Second, CloudXinda leverages CDM virtual copies to activate compliant data from backup centralized procurement, meeting agile data usage, simulation testing, and other needs across various digital intelligence application scenarios, and has built the subscription-based product DataEX. Currently, this market is also showing visible growth.
Third, CloudXinda is building DataVerse, an AI data management infrastructure-level product. With the deepening of national strategies like "East Data West Computing" and AI compute construction, there is growing demand for cross-cloud, cross-domain storage-compute separation and data service capabilities. CDM can simultaneously satisfy multi-cloud, multi-site data backup and distributed data scheduling needs — it can be called the natural choice.
Today, CloudXinda is also working with top-tier customers in banking and insurance to explore mutual empowerment between CDM technology and large AI models — generative AI empowering purification of backup data; CDM empowering large AI models with instantly retrievable, high-quality data.

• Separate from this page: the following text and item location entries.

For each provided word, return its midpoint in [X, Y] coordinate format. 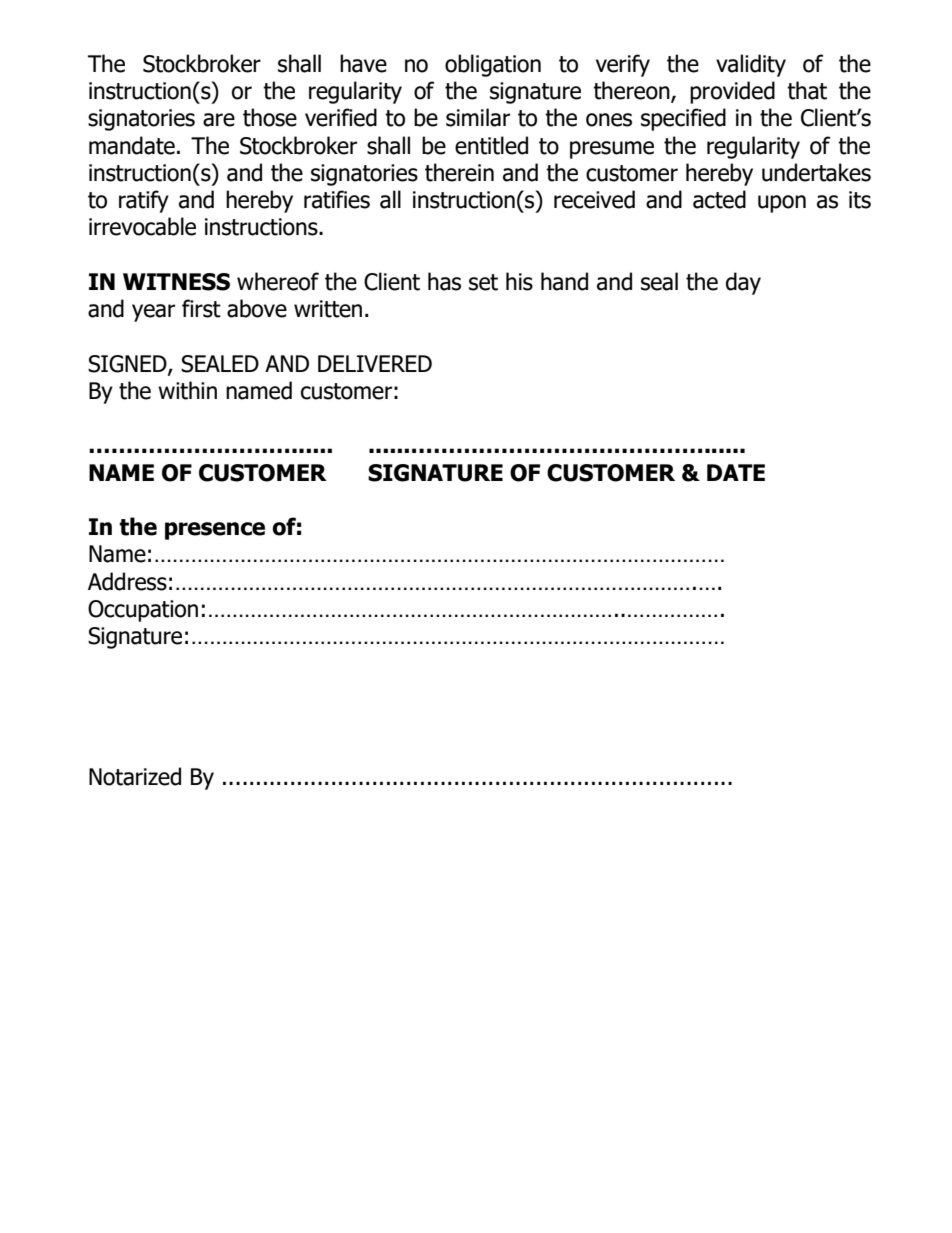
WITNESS [176, 282]
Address [127, 581]
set [483, 282]
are [219, 120]
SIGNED [128, 364]
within [187, 390]
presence [215, 531]
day [743, 283]
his [519, 281]
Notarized [135, 776]
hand [564, 281]
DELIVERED [375, 363]
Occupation [143, 611]
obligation [493, 65]
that [807, 90]
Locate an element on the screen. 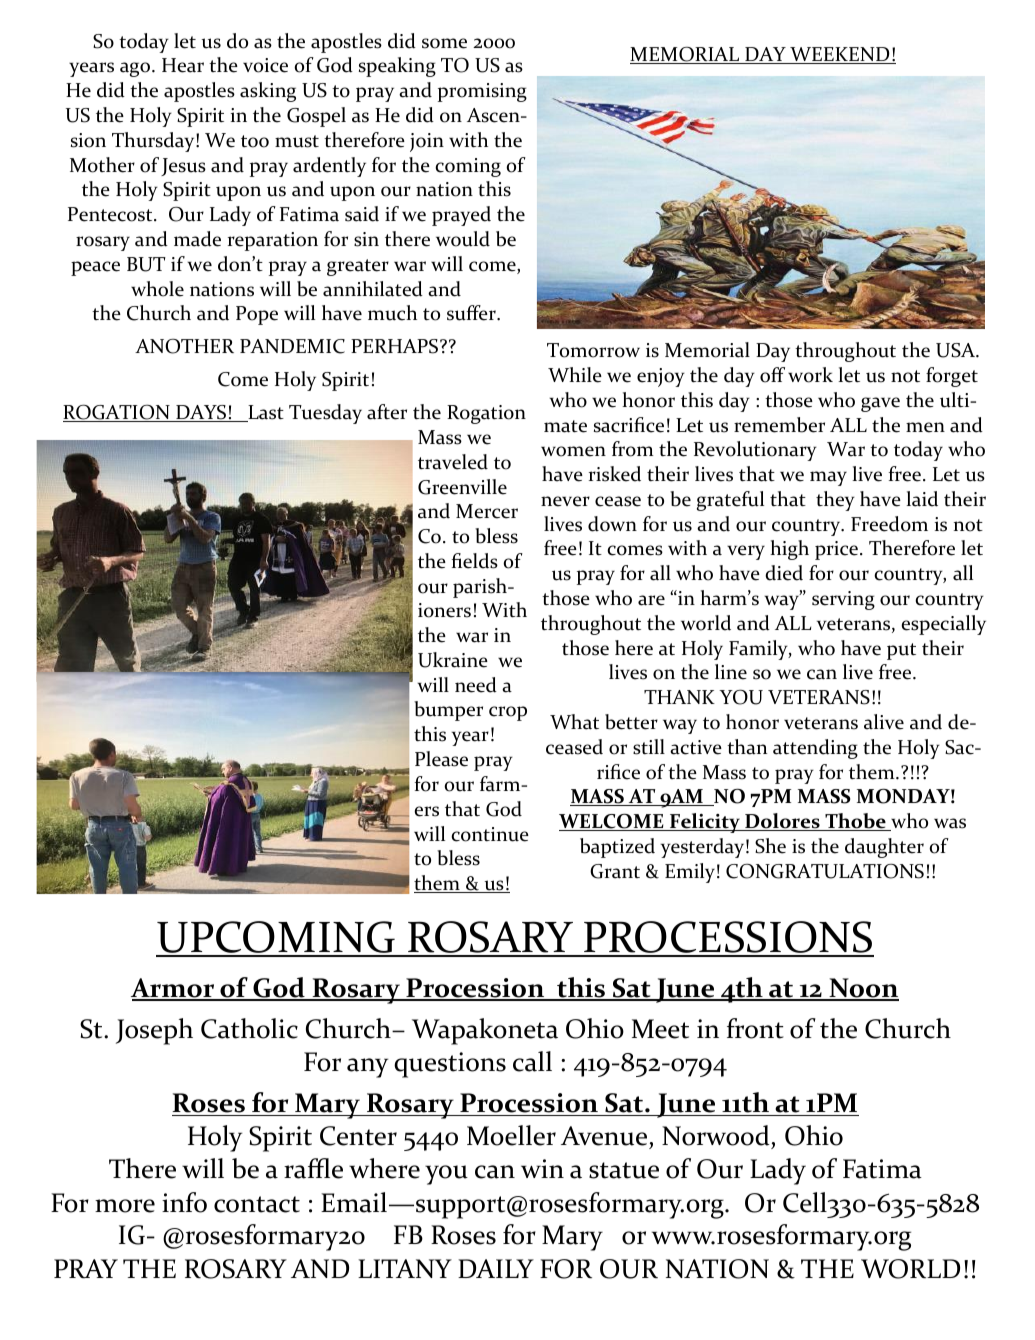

In the long term, we hope to help enterprises shift from "data backup" to mining the value of "backup data." Data backup has traditionally been seen as a technical service method for IT departments; backup data, however, belongs to the domain of asset management. CDM copy data management helps enterprises master their most core, most authentic, and most complete data assets — assets with the potential to become among the most valuable riches of the enterprise.
If in the digital era, lacking compliant data management methods meant the entire edifice of digitalization was a "castle in the air"; then in the AI era, data management technologies like CDM are like fuel, keeping the rocket accelerating to reach the stars.